• Stated problem: Change "dropdown" to "menu" in the part of the listing that opens with the line containing "You are a computer-use agent. The image size is (1440, 900)." and runs through the end, and give those lines again with nothing else altered.

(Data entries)
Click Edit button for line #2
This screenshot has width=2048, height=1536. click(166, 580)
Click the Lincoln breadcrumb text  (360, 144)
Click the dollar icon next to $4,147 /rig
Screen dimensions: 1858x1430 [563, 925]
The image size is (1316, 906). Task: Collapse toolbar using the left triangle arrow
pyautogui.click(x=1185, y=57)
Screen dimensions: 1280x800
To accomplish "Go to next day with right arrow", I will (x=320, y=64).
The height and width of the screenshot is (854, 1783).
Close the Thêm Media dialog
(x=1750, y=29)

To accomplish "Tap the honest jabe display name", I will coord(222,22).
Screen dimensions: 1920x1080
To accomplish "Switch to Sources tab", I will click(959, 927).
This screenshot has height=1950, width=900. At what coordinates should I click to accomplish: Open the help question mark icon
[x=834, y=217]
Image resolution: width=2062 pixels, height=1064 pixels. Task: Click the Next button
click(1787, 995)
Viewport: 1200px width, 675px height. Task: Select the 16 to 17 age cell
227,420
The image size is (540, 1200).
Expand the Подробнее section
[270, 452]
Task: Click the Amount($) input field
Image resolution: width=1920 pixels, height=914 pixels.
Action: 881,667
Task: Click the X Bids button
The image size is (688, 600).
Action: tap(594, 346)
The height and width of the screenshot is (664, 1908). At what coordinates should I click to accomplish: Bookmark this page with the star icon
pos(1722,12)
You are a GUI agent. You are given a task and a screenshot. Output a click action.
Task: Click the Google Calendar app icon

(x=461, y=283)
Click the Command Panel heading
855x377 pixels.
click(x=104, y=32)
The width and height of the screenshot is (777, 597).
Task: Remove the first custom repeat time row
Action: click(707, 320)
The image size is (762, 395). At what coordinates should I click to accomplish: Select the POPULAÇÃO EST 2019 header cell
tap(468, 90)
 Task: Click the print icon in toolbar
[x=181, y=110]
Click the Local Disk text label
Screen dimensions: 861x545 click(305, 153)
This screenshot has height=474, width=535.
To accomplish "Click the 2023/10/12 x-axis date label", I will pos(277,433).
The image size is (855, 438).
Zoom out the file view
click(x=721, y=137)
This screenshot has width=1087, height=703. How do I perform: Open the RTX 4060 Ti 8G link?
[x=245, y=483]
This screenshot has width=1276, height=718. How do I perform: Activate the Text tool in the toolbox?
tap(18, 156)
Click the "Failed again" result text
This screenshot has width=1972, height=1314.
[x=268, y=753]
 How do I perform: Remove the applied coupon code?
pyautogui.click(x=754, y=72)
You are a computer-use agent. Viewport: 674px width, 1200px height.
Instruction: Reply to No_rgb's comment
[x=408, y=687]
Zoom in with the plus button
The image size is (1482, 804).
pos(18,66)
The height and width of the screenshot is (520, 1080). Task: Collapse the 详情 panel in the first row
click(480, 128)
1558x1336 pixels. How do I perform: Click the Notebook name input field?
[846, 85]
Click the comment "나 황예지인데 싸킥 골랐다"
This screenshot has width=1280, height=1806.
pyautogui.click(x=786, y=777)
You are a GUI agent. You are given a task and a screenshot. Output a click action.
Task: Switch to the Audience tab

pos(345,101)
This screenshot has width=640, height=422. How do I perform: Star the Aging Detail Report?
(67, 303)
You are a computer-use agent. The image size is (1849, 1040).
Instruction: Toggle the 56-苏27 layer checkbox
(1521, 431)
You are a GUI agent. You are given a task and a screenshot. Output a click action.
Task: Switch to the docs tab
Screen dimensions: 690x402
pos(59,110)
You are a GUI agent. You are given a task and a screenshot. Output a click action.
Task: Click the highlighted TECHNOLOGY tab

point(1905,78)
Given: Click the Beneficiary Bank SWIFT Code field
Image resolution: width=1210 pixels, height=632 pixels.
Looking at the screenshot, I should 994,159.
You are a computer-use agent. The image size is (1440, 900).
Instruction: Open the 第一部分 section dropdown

• Exercise response:
You are a computer-use agent. The image size is (1440, 900).
Instruction: Open the 第一部分 section menu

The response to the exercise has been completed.